MEMPHIS, Tenn. - Ducks Unlimited, a world leader in wetland and waterfowl conservation, has stepped forward as a willing participant in a joint intervention to preserve recreational hunting as a compatible use of National Wildlife Refuges.
The move is being made in response to a lawsuit filed by The Fund for Animals, an animal rights organization.
This group seeks to eliminate hunting opportunities on 39 wildlife refuges nationwide, which may lead to reviews of all hunting on the National Wildlife Refuge System.
Awaiting action. Ducks Unlimited and others are awaiting formal participant status in the action.
The motion seeking joint intervention awaits final approval from a U.S. District Court in Washington, D.C.
“Hunting is not the threat to North America’s wildlife populations,” said Ducks Unlimited’s executive vice president, Don Young.
“Habitat loss is the primary threat facing wildlife populations today. Whether you’re talking about ducks, geese, deer, or frogs, habitat conservation is the most fundamental issue affecting the long-term security of North America’s wildlife.
The group also believes that national wildlife refuges are important for public recreation, he said.
Professional opinion. Alan Wentz, group manager of conservation programs, remarked on the importance of allowing professional wildlife managers to decide where to utilize the options available.
“Banning hunting on these refuges would prove detrimental by removing a critical management tool – regulated sport hunting – and by undermining the refuge system’s main source of funding and support – the hunting community.”
Wentz also asserts that these “efforts to stop regulated sport hunting on national wildlife refuges are misguided and create new problems by diverting scarce financial and human resources away from sound management into fighting frivolous lawsuits.”
Financial support. North America’s hunting community annually funnels significant financial support into the nation’s conservation efforts – including national wildlife refuges.
“Through the money spent on license fees, tags, stamps, excise taxes on hunting and fishing equipment, and charitable contributions to habitat conservation organizations like Ducks Unlimited, America’s hunters lead the nation in funding wildlife conservation efforts,” said Scott Sutherland, director of governmental affairs.
“Allowing hunting on wildlife refuges is not only legally sound, it’s in the best interest of wildlife and the natural resources we enjoy.”
In fees alone. According to the U.S. Fish and Wildlife Service, hunters and fishermen provided $1.8 billion in 2001 through license fees and taxes alone to help fund conservation efforts nationwide.
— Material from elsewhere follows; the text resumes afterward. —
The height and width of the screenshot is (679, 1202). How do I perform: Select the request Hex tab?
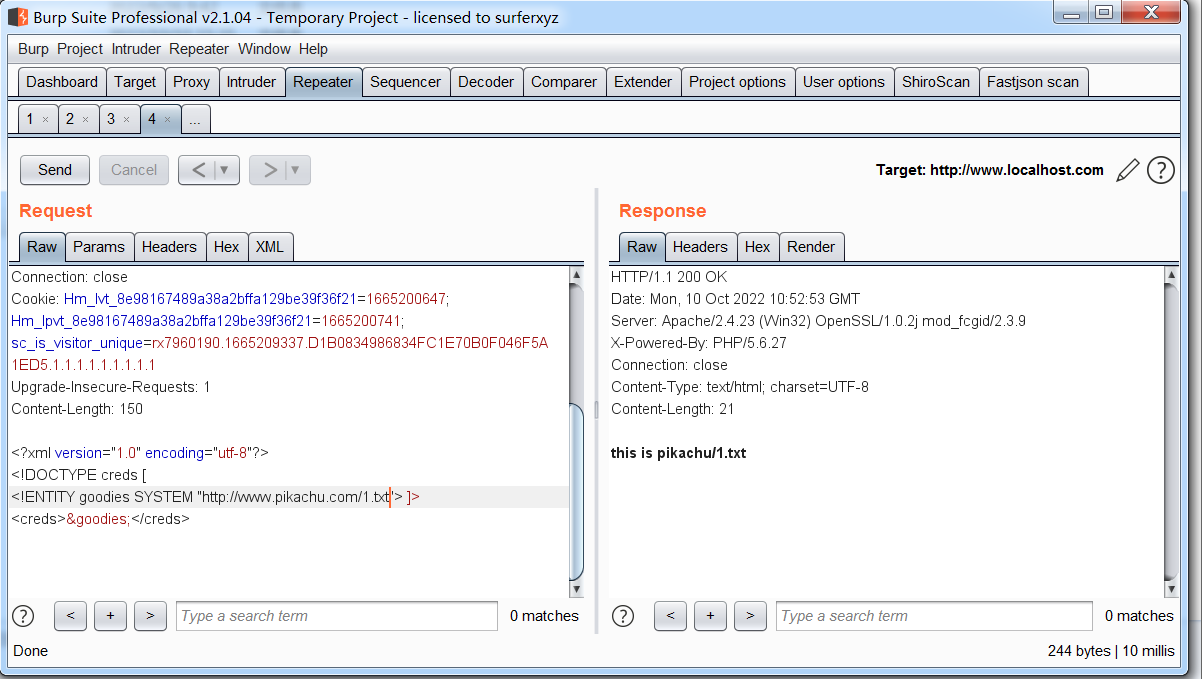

The federal duck stamp program, which hunters themselves initiated, requires that hunters annually purchase a stamp to pursue waterfowl.
Since the first Federal Duck Stamp was sold in 1934, waterfowl hunters have contributed about $675 million to purchase more than 5 million acres of wetlands for the wildlife refuge system.
“Ducks Unlimited is a prime example of the tremendous commitment and passion that hunters bring to the conservation world,” said Young.
“It’s fair to say that waterfowl migrations on this continent would be vastly diminished if it weren’t for the commitment of the few hunters who started Ducks Unlimited and the millions of people – including hunters – that continue to support our habitat conservation mission.”